## PROBLEM
Reproduce the lines below word for word, omitting the pictures.
——
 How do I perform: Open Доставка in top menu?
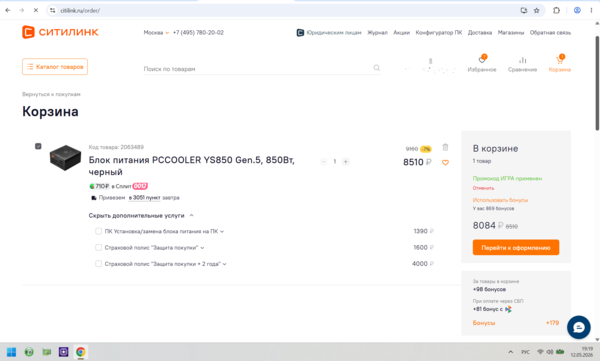pyautogui.click(x=479, y=33)
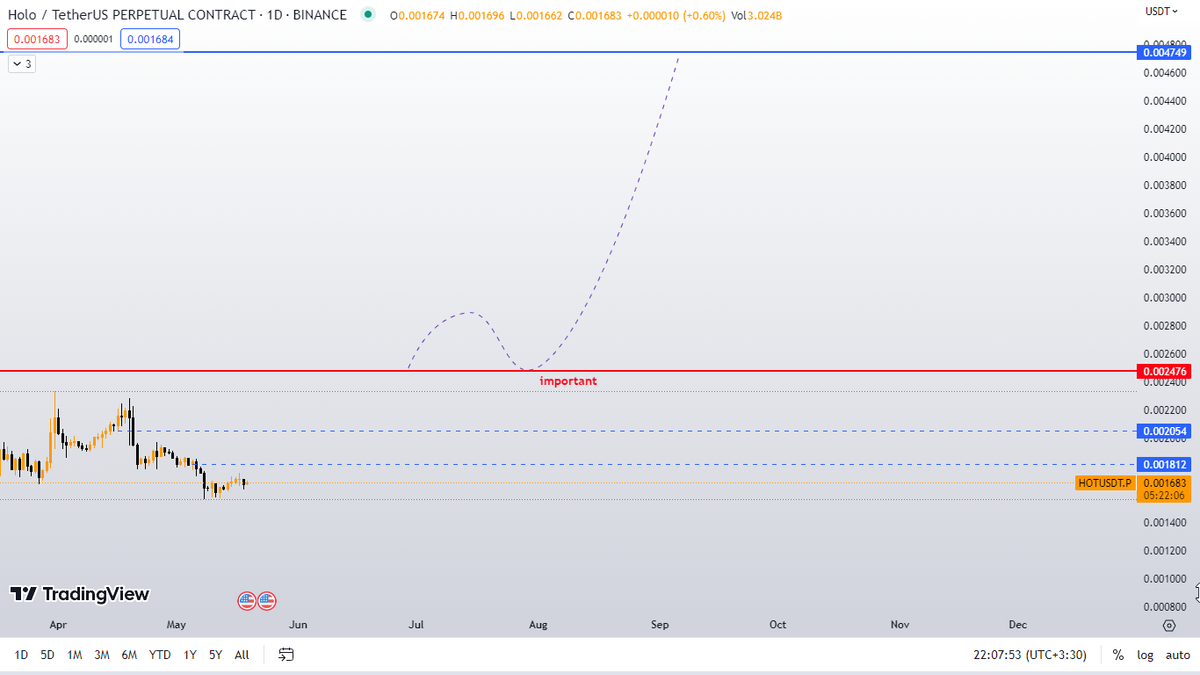
Task: Select the red horizontal line at 0.002476
Action: tap(300, 371)
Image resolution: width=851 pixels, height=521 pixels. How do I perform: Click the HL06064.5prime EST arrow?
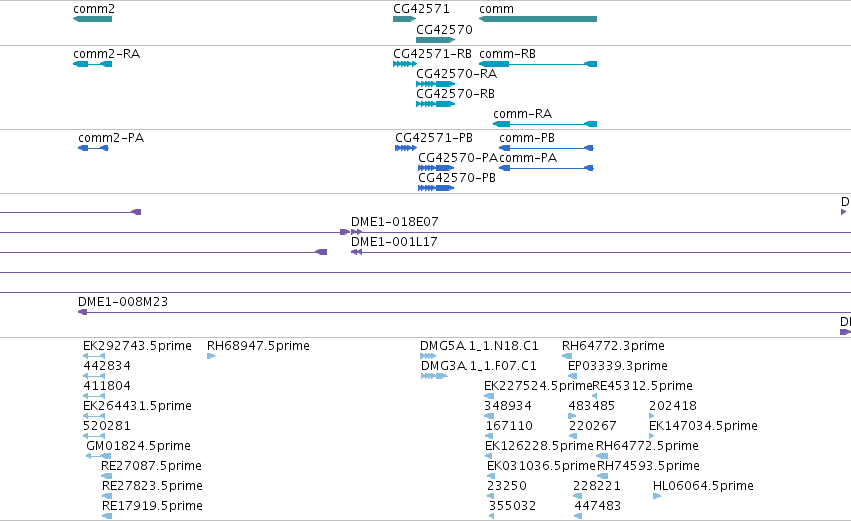tap(657, 496)
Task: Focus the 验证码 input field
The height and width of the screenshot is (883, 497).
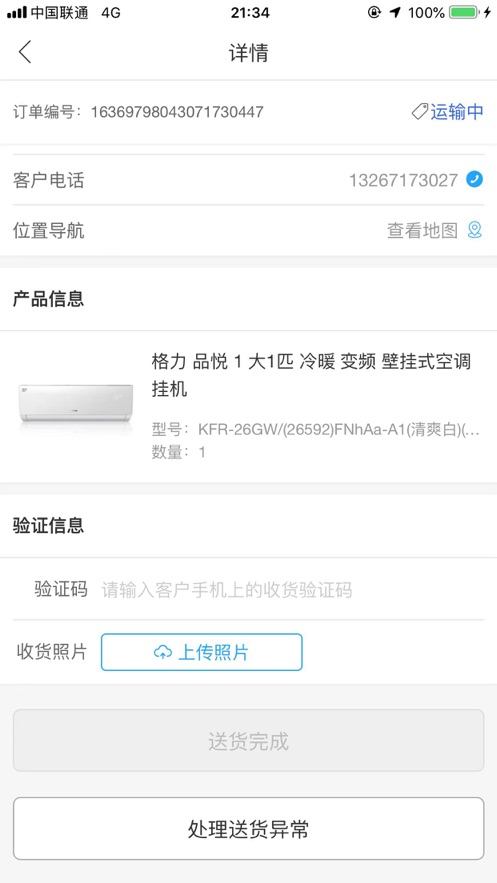Action: 292,590
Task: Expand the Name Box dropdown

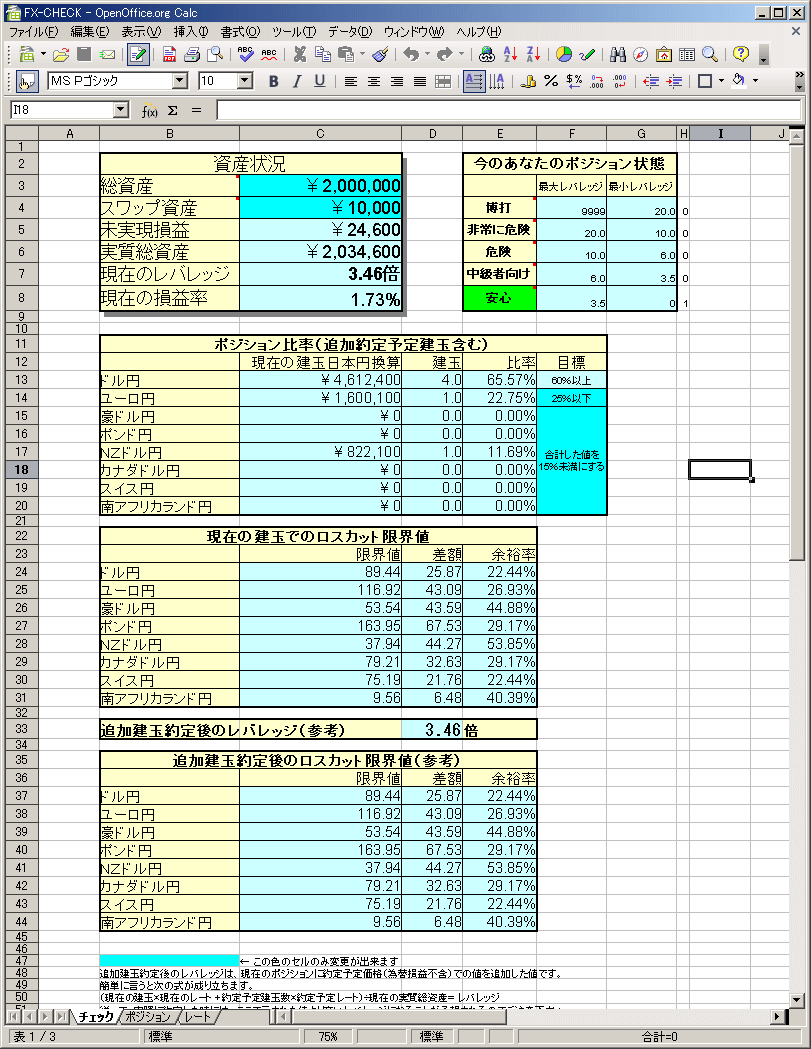Action: pyautogui.click(x=122, y=110)
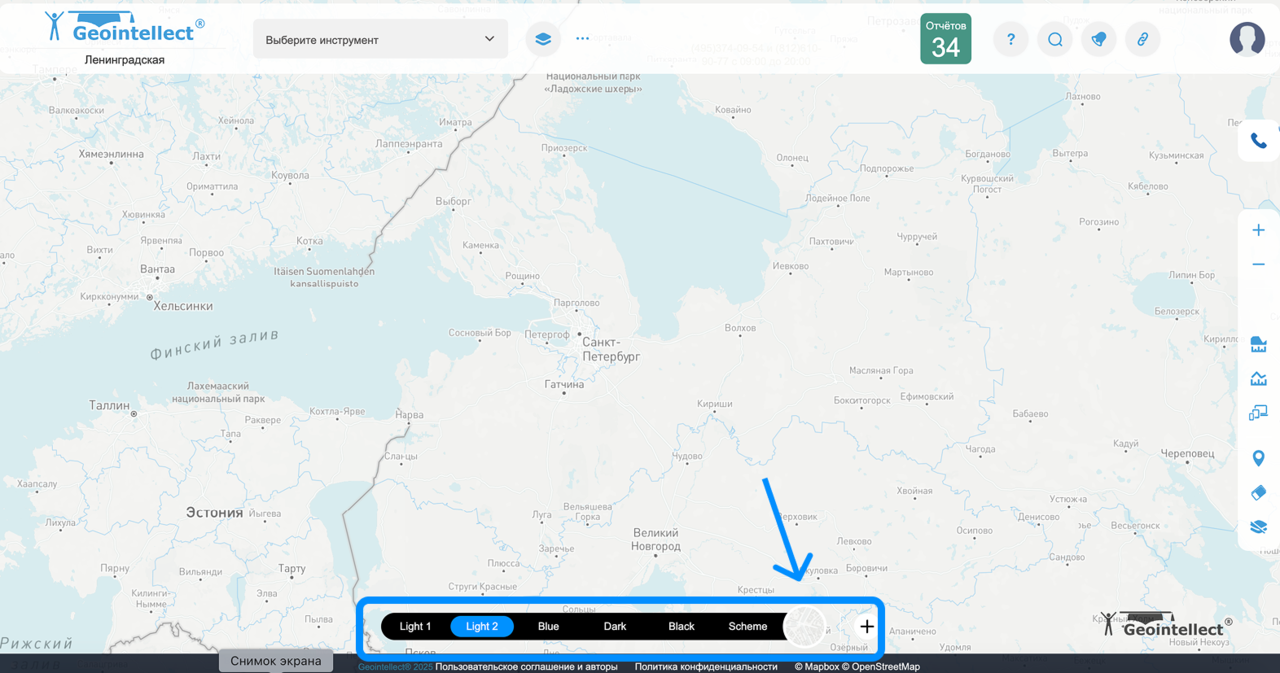Open the user profile avatar menu

point(1247,39)
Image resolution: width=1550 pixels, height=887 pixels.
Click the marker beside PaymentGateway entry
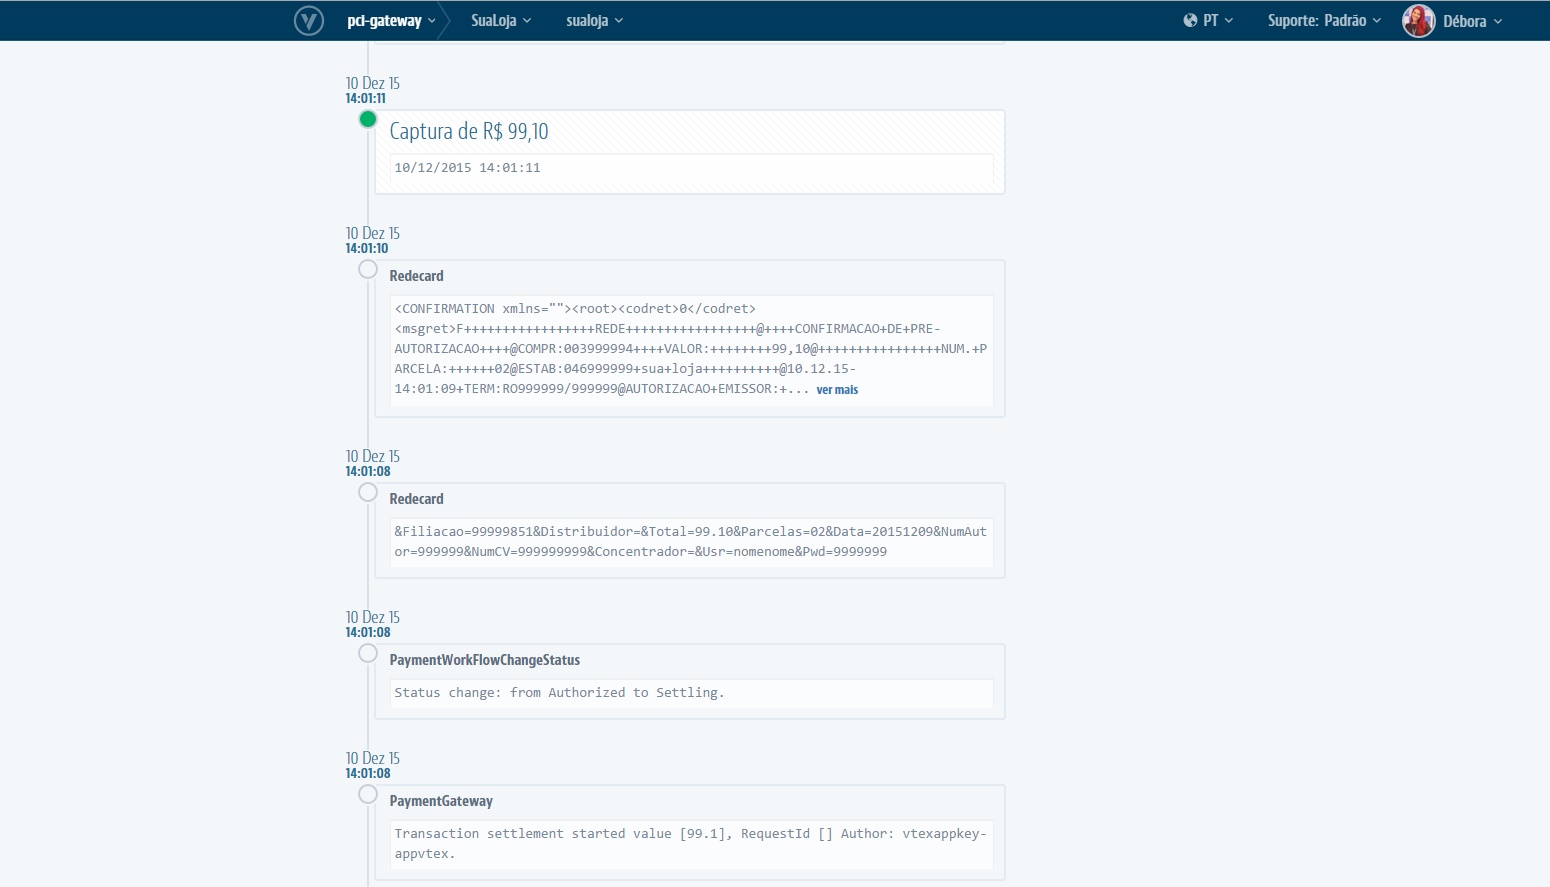[x=367, y=794]
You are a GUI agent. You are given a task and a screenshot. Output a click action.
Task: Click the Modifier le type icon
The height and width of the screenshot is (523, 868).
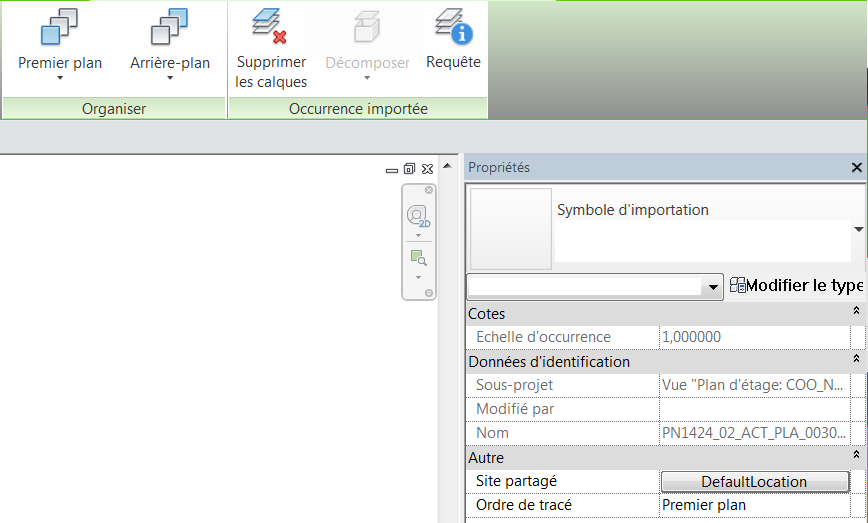(x=738, y=286)

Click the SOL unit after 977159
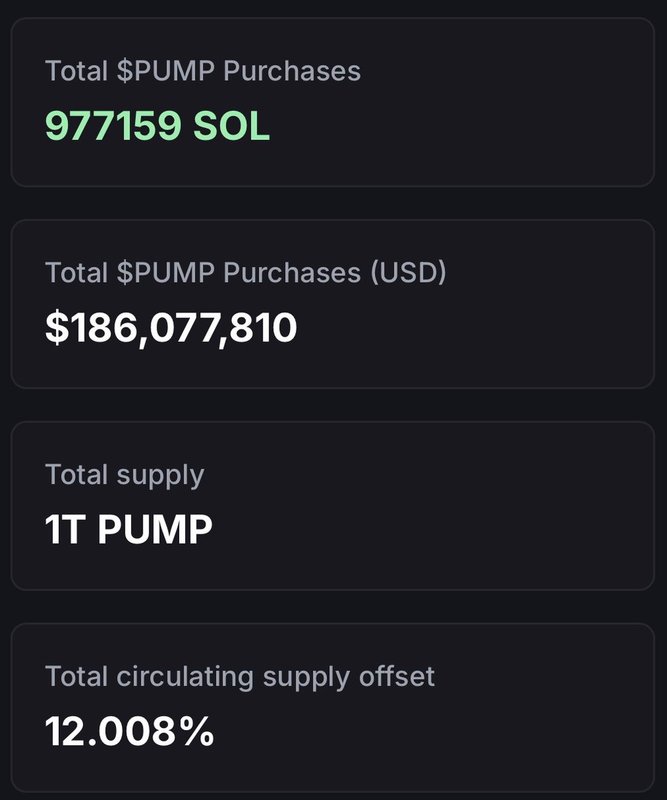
——
## RESULT OF THIS EXERCISE
 How do I perform: Open Доставка in top menu?
pyautogui.click(x=479, y=33)
Task: Select the red horizontal line at 0.002476
Action: tap(300, 371)
Image resolution: width=851 pixels, height=521 pixels. How do I perform: Click the HL06064.5prime EST arrow?
tap(657, 496)
Task: Focus the 验证码 input field
The height and width of the screenshot is (883, 497).
Action: 292,590
Task: Expand the Name Box dropdown

Action: pyautogui.click(x=122, y=110)
Open the user profile avatar menu

point(1247,39)
Image resolution: width=1550 pixels, height=887 pixels.
Click the marker beside PaymentGateway entry
[x=367, y=794]
You are a GUI agent. You are given a task and a screenshot. Output a click action.
Task: Click the Modifier le type icon
The height and width of the screenshot is (523, 868).
(x=738, y=286)

Click the SOL unit after 977159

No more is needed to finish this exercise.